Well, I have not been feeling too good lately.....I finished all my visits to UCLA and have no more money coming from them, and I never heard from the jobs for which I applied. I caught another cold last week, the second since Dec., and was feeling depressed all week long. Never leaving my apt.~ just always here all the time.
What makes me upset now is seeing on tv that this young beautiful actor whose dad is the guy that plays Chekov on Star Trek was found dead in this big park in Vancouver. He had moved there to start a new life, and his family was looking for him because they hadn't heard from him since Valentine's Day. He committed suicide. He had gone off his anti depressants a year ago and he had been depressed since childhood. I am very sad for him. He was handsome with big brown eyes and long wavy dark brown hair. I feel sad because I know how he felt. I wish I could have loved him and taken care of him. I know how it feels to be alone and lonely and depressed and without hope. I prayed to God to forgive him and take him into His Arms and to Heaven.
I think like this beautiful man that took his own life, and i feel sad for him and wish I could have helped him.
I'm sorry you did this to yourself, darling! I love you even though you are gone! I mourn you even though we never met one another!
I wish someone cared if I did it to myself. If I didn't have my online friends and my cats I would go completely insane from loneliness.
A kiss to you handsome stranger! You are like a beautiful Romeo to me! Your family and friends love and miss you!

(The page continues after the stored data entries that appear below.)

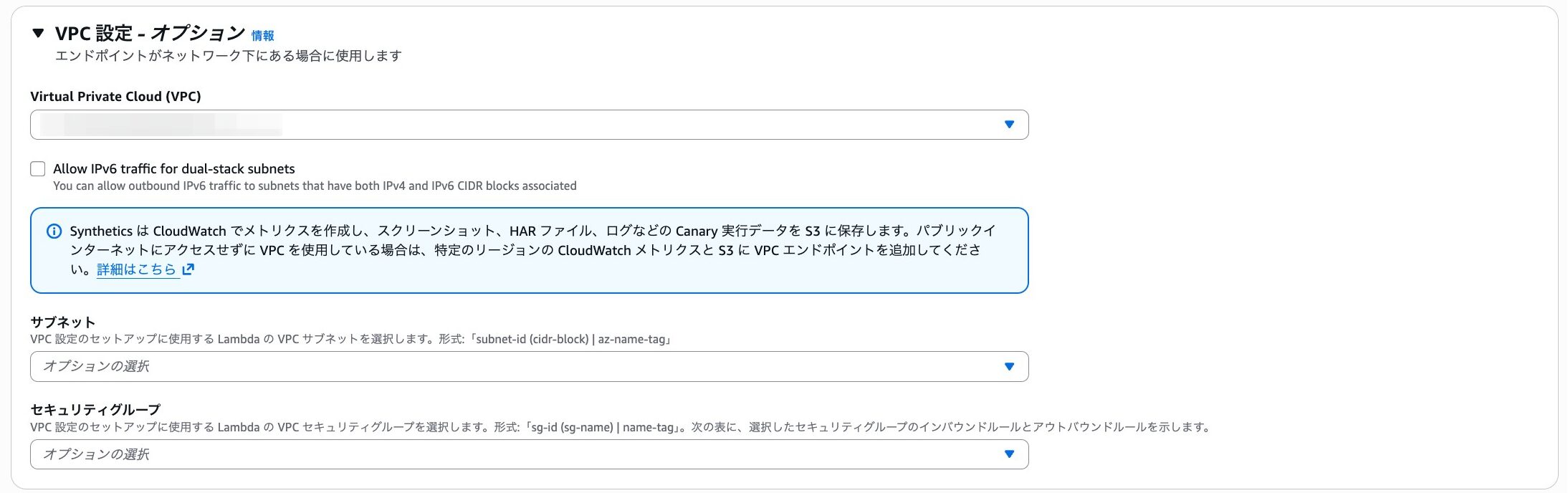Open the 情報 link beside VPC 設定
Viewport: 1568px width, 493px height.
pos(262,35)
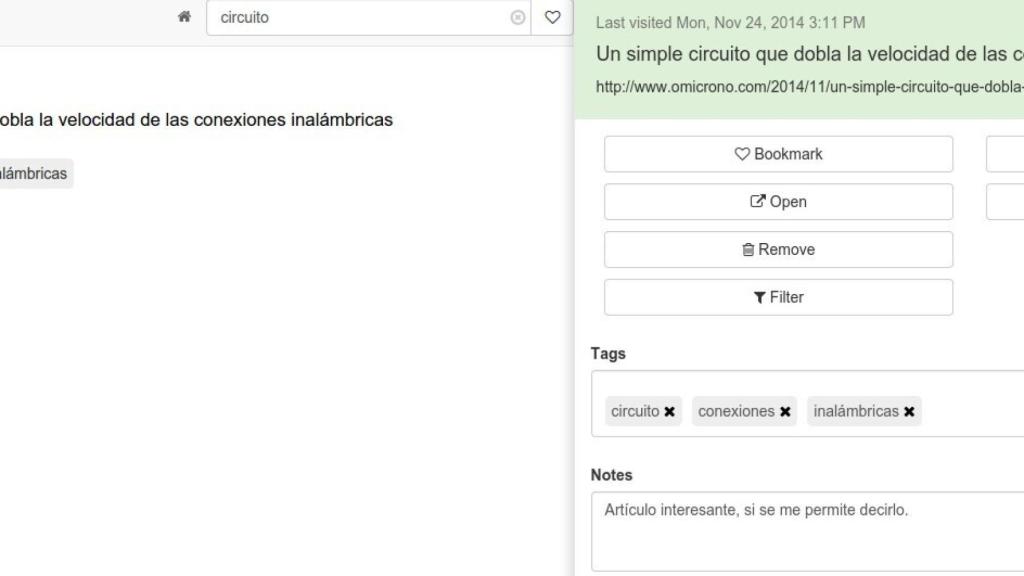This screenshot has height=576, width=1024.
Task: Click into the search field containing "circuito"
Action: pyautogui.click(x=360, y=17)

I love you too! Goodbye and God bless you dear!
Tuesday, February 9, 2010
I went for an MRI yesterday at UCLA, to map my brain. It was a bizarre experience. They had me in goggles, ear plugs and a headset. Up I went into a huge womblike machine that costs 3 million dollars. I had to press buttons as I watched images flash on the screen in front of me. I was hooked up for them to monitor my breathing and pulse as well. I felt like an astronaut. After wards, I had a bad head ache. Felt sort of sick the rest of the night. I was in that thing a hour, so all those magnetic impulses directed at me can't be good for me. I made $30 from it. I have to go back and have another MRI on the 16th. I got to see my brain though. That was cool.